Until now, seismologists have disagreed about what exactly was causing the seismicity related to concert tremors. Some claimed it was the vibrating loudspeakers or the instruments coupled to the stage that caused the shaking while others said it was more likely to be the movements of all the concertgoers.
The data showed that the movement, not the music, best fit the waveforms. To confirm that answer, Tepp, herself a bass guitarist, conducted a simple experiment. She set up a portable PA system close to one of the team's accelerometers and blasted Swift's song "Love Story." Near the end, she jumped up and down to the beat. It was only when she started jumping that the seismic sensor recorded harmonic signals. Tepp also tried playing her bass guitar to a steady beat with the same speaker and, again, did not find the nice harmonic signal even though, as she says, "the bass beats were probably more exactly on the beat than my jumping was."
The study was not only about investigating the source of concert tremor. Kohler points out that during emergencies, stadiums and other large structures, such as conference centers, are used as emergency shelters. "In those cases, it would be really important to be able to monitor the motions of these structures before, during, and after a large-scale event like an earthquake to be able to determine whether the structure is still safe, reliable, and sound," Kohler says. "That was one of the motivations for our deployment of sensors inside SoFi Stadium: to see if this new seismic network that we have developed could be used in ongoing monitoring of structural motions."
And indeed, the study showed that the inexpensive accelerometers used by the Community Seismic Network are capable of measuring fairly small vibrations within a stadium and relaying those measurements in real-time to scientists.
Tepp points out that the study also serves as a useful reminder that earthquakes are not the only kind of seismic activity that seismologists should be analyzing. "We've designed all of our magnitude scales based on earthquakes, but what do you do when the signal doesn't look like an earthquake?
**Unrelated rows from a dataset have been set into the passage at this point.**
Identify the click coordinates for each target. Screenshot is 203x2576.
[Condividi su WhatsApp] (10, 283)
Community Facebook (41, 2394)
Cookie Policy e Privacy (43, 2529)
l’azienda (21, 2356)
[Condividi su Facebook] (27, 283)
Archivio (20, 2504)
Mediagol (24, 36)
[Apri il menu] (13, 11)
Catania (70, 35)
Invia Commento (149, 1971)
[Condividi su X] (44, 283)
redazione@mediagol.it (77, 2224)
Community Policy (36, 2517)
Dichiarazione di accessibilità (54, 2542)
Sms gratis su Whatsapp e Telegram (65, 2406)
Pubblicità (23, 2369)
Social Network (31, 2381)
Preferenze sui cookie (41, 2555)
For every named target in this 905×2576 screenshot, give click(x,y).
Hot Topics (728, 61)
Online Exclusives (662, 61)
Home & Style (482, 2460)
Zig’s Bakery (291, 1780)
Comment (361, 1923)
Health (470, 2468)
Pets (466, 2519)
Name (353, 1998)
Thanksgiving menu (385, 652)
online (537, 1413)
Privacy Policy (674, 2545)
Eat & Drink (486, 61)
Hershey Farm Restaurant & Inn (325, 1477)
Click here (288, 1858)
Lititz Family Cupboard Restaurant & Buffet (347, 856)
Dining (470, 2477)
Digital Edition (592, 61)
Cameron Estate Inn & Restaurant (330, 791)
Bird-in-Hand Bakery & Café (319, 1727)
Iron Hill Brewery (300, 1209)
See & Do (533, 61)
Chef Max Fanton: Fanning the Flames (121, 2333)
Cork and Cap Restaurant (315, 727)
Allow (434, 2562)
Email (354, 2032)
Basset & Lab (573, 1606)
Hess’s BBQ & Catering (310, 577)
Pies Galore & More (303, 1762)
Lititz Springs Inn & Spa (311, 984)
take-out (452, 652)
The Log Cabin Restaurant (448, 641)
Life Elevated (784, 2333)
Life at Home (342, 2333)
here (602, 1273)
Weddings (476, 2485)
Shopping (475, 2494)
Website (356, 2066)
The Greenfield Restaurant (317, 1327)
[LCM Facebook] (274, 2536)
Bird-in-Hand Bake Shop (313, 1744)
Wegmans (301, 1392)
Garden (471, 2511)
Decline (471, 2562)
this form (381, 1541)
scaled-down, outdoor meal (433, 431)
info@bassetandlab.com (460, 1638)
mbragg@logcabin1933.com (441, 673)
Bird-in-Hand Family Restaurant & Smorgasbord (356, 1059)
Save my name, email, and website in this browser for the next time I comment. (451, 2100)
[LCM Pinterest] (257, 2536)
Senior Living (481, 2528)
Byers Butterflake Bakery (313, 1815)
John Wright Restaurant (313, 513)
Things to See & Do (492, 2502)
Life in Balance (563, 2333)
How do you characterize its strength?" Tepp says. "Looking at these non-earthquake signals can be really helpful for evaluating the different tools that we have as seismologists and reevaluating our assumptions that go into those."
The same holds true for civil engineering, Kohler says. "We want to use earthquake and non-earthquake sources of vibration to identify how structures move," she says. "We need that baseline response-to know how the structure is responding during times of good health-to know then how those responses might have changed after some large shaking event."
The new paper, titled "Shake to the Beat: Exploring the Seismic Signals and Stadium Response of Concerts and Music Fans" appears online in the journal Seismological Research Letters. Additional co-authors on the work are Igor Stubailo of Caltech's Seismological Laboratory and Richard Guy and Yousef Bozorgnia of UCLA. The Southern California Seismic Network is funded by the U.S. Geological Survey and the California Office of Emergency Services. The Community Seismic Network is funded by California Geological Survey, the Terrestrial Hazard Observation and Reporting (THOR) Center at Caltech, and the Divisions of Geological and Planetary Science and Engineering and Applied Science at Caltech. The Southern California Earthquake Data Center is funded by the National Science Foundation and the U.S. Geological Survey.